Thursday, August 16, 2012

j'me back!

And I got a nasty case of Frenglish. I employed this dialect all over the French Riviera as a gesture of good will and received many gestures in return. Mais oui!  International diplomacy accomplished with my ass hanging out. Which is how it's done in France. 

Above is a photo I did not take of Vielle Ville Monaco, Les Rocher, which may be loosely translated as Place Of The Most Celebrated Facilities Management Folk In The World.  Except For The Ones Down The Plage At Hotel Du Cap Eden Roc. They paint all those trees and wash the rocks every jour. I did not take the photo because my camera broke one day into this outlandishly picturesque holiday (merde!) and because, duh, I was in it.
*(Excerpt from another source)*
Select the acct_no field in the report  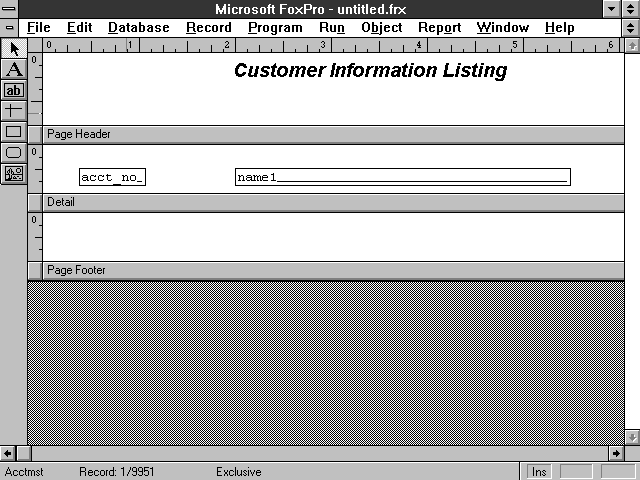tap(113, 178)
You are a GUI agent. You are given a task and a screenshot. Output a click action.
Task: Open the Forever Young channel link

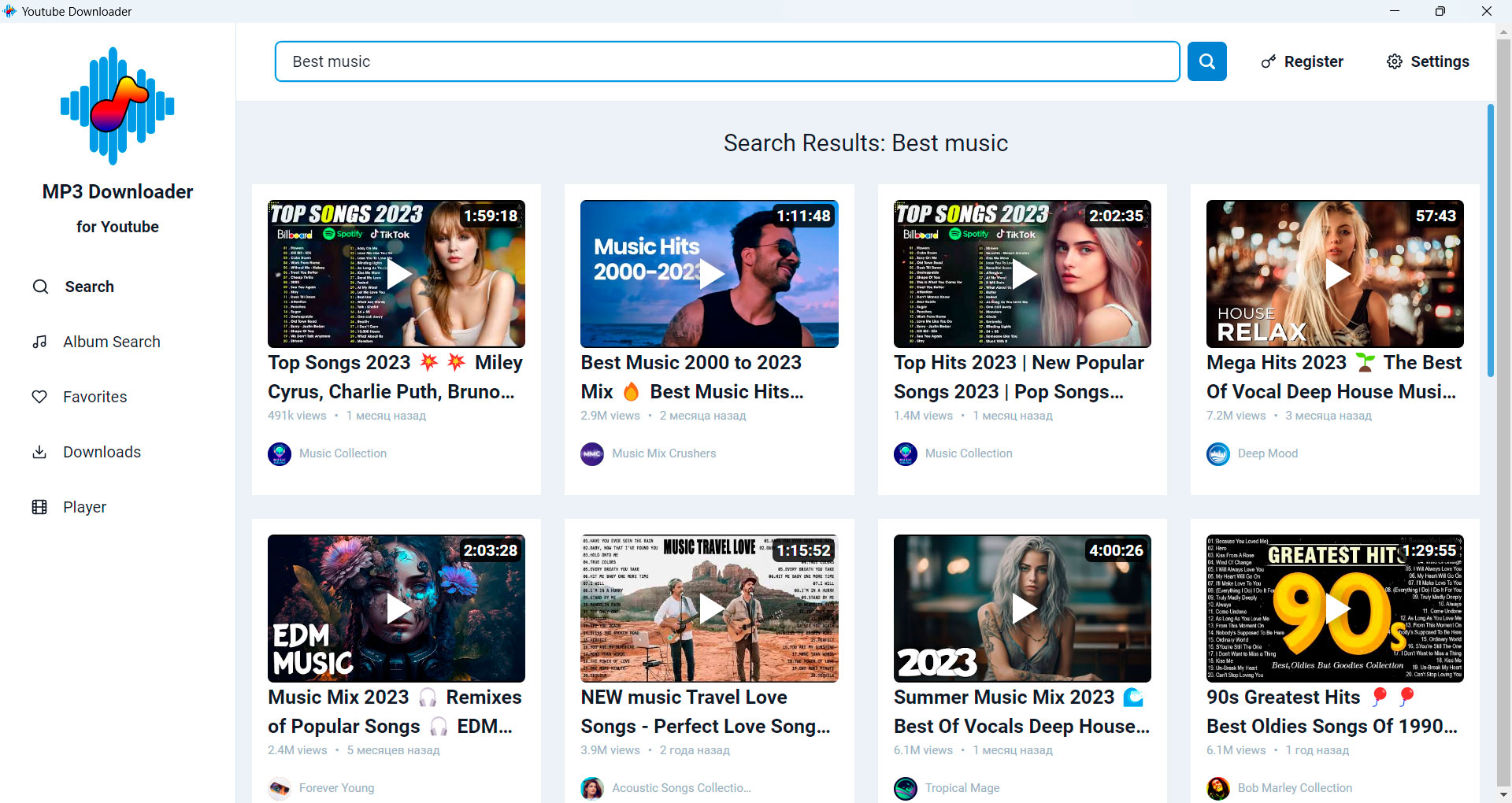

You're going to have to zoom the bejeezus out of the shrubbery to the left of the medieval crazy-ass Escher-esque rocher/castle because, after hiking along a perfectly manicured 3.6k walkway etched into the cliffs above the crystalline bluegreen sloshing on the rocks Med with stone steps cut into the cliff at various points for the purpose of dipping into the sea ala mermaid with pool ladders built into the rocks so I didn't have to wonder how the hell I was going to get out after executing a pretty sweet canonball on the way in and looking at villas built excitingly at the very tip edge of a 500 meter sheer cliff while floating on my back like Grace Kelly, which is to say, elegantly -- after that, Prince Rainier and I brought our picnic fixings in a plastic sack to an out-of-the-way battlement part way down the wall facing the sea (above) and parked it on a bench. Just our royal selves, salty, sandy and sublime, and some preserved canons watching the sun go down on wavelets and yachts. Pretty effin idyllic. As we had forgotten the Swarovski crystal goblets, we emptied our water bottles and decanted the vin de pays (from June, a very good month!) into them.  Just as we were knocking back a toast to la bon vivant, a family of tourists -- mom, dad and two teenage daughters -- pale, lumpy, footsore and uncomfortable in dressy clothes with creases still in them they'd bought to visit schmancy Monaco stumbled on our back alley bistro.  The look of horror, the shielding of the daughters, the tight-lipped and silent hurrying by with eyes averted!  They came all the way from Draining Whitlow, bought new clothes and expected to show the girls how the quality live in the glistening world of Bugatis and tans, and what's all this?  Coupla damp-assed degenerates swilling rocket fuel from dented water bottles!  The Prince and I, we tried to be friendly. Raised our plastic vessels and hollered out, Bee-en ven-you Monaco! Have an effin bon jur! They obviously did not speak French.